In von Thünen’s model we find one of the most prototypical, and also persistent, models of the metabolic relationship between a city and what has been often referred to as its “hinterland.” The model can be seen as a microcosm: a generic, but complete, pattern of self-sufficient geographical organization, based on specialized land use, bound and structured around a nodal agglomeration. This organization directly reflects a particular social and spatial division of labor: the Town is dependent upon the surrounding hinterland for its supply of food, construction materials, and energy, and the hinterland is dependent upon the Town for manufactured goods and services. The generic structure of the model allows an initial foregrounding of a particular interpretation of urbanization: it is revealed as a mode of reciprocal, geographical organization. The existence of the Town organizes and produces the landscapes around it, without which the Town would not be able to exist in the first place.

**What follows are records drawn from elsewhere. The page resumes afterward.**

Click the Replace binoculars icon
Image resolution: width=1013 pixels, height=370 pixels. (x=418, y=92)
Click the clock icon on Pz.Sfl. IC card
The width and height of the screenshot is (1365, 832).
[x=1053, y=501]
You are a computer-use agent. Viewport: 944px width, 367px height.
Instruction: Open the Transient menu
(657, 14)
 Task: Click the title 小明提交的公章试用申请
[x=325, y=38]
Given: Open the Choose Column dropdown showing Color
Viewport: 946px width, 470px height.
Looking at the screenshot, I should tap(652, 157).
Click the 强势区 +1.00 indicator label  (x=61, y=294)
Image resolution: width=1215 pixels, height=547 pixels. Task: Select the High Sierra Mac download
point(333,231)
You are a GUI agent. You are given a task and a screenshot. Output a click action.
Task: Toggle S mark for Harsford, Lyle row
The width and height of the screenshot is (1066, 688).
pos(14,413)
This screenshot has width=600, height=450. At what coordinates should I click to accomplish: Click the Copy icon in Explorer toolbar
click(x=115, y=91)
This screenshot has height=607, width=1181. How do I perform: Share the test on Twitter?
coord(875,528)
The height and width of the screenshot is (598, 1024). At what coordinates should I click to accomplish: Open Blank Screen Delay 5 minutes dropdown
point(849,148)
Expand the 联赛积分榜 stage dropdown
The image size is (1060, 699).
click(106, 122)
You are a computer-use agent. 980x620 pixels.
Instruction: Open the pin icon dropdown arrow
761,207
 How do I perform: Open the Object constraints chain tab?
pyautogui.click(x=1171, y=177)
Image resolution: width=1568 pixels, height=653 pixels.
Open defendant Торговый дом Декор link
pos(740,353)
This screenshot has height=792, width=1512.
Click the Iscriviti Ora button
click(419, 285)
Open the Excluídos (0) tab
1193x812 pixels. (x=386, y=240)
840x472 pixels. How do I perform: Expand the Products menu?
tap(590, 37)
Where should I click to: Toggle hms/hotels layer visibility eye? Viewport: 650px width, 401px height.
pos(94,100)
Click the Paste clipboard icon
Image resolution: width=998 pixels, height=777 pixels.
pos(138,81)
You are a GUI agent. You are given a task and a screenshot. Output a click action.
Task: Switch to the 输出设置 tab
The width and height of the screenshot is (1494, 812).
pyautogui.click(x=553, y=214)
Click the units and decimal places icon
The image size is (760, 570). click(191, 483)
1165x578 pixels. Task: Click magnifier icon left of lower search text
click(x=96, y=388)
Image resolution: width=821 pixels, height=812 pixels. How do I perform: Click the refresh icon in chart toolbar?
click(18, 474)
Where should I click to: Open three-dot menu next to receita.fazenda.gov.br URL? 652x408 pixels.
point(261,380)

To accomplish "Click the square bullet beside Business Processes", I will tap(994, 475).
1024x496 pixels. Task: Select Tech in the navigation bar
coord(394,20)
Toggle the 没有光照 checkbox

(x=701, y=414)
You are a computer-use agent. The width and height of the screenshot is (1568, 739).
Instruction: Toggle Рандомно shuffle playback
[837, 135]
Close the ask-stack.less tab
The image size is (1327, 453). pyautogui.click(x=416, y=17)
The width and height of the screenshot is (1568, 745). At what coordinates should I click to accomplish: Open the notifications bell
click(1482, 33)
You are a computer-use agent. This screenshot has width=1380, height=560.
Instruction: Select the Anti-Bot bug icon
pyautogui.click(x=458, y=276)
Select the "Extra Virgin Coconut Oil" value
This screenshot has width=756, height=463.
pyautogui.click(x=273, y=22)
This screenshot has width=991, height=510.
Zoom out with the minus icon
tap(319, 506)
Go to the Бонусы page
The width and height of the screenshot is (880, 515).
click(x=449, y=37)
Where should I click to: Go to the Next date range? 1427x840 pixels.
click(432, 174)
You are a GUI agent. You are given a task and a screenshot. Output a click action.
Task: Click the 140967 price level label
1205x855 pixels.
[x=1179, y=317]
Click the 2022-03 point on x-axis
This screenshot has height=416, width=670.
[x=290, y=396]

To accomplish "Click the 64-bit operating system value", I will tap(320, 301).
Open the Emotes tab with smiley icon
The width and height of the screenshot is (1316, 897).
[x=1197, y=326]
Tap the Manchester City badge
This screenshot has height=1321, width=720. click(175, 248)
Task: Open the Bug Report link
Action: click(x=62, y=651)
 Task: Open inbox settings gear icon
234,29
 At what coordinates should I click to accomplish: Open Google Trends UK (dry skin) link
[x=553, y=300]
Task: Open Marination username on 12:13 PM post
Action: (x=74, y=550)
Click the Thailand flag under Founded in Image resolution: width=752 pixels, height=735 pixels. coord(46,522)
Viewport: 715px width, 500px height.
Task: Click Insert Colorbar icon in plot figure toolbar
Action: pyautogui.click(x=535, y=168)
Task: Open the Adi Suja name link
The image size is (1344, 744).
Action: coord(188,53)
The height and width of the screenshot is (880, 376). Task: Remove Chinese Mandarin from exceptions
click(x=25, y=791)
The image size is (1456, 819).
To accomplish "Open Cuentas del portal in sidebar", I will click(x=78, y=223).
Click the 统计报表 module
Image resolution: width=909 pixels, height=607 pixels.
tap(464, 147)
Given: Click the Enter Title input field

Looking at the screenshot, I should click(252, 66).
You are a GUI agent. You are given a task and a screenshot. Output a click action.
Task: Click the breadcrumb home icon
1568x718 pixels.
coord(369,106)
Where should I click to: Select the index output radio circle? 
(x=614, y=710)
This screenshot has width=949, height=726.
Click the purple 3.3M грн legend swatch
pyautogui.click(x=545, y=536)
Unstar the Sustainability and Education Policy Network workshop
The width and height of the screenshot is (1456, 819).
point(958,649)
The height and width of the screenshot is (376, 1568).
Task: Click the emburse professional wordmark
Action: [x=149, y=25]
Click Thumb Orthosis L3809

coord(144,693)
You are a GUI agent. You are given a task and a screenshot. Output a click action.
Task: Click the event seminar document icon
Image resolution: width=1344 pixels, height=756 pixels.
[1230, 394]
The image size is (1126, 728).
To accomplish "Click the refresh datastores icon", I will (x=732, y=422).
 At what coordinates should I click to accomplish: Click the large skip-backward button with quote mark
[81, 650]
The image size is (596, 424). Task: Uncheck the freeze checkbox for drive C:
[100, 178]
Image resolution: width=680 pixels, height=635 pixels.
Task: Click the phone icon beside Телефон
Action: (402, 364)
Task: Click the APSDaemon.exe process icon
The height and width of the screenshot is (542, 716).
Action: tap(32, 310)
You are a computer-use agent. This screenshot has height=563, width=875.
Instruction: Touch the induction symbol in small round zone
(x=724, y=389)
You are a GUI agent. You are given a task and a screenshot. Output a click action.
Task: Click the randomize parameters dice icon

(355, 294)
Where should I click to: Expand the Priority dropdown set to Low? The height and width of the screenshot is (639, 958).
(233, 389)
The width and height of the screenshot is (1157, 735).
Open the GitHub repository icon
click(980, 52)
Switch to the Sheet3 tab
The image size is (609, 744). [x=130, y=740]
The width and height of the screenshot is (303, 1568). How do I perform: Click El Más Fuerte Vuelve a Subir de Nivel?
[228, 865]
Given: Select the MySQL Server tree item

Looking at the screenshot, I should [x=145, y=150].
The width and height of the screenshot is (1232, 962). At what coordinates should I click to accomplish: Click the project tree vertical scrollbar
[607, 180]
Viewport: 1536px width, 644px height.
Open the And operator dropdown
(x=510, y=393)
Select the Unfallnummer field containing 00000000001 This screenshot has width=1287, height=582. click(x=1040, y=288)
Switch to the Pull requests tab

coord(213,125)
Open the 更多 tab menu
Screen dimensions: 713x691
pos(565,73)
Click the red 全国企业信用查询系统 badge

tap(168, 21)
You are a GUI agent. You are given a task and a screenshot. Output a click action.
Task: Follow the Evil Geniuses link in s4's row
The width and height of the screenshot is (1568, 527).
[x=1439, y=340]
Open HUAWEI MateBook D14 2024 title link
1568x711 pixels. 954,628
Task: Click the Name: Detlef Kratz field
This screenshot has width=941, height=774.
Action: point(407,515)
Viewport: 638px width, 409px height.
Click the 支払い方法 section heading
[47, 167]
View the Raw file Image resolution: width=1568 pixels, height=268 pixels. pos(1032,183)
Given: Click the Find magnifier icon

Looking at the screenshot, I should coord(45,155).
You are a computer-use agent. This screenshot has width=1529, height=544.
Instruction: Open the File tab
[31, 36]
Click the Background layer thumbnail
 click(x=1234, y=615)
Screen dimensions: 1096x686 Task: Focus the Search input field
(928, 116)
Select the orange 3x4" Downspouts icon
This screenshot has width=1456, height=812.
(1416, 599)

Agglomeration and hinterland are two sides of the same coin connected through exchange, which is, again, only meaningful through, and dependent upon, the specialization of the human occupation of the Earth.
But although it is helpful to conceptualize urbanization as a condition of geographical organization, the closed, self-sufficient metabolism that von Thünen’s model suggests has long been surpassed, if it ever existed. The model’s geographically contiguous, local hinterland mostly reflects the settlement structures of pre-industrial societies, which even von Thünen’s age had already left behind. In fact, even in the preindustrial era, this metabolic model would have presented a strong simplification: interregional, long-distance trade has always been an important factor in the organization of human settlement, and local, contiguous hinterlands have always coexisted with more extensive metabolic flows linking cities and regions. The past two centuries, however, have seen a complete explosion of the geometabolic interdependencies of urbanization, under consecutive waves of capitalist development and the associated advancements in transport and communication technologie The shifting and continuously globalizing spatial divisions of labor have interwoven an increasingly globalized meshwork of production landscapes into the global system of exchange, leading to new forms of concentration of population and economic activity in growing agglomeration zones, and also to the expansion of their metabolic support into a multiscalar array of global hinterlands.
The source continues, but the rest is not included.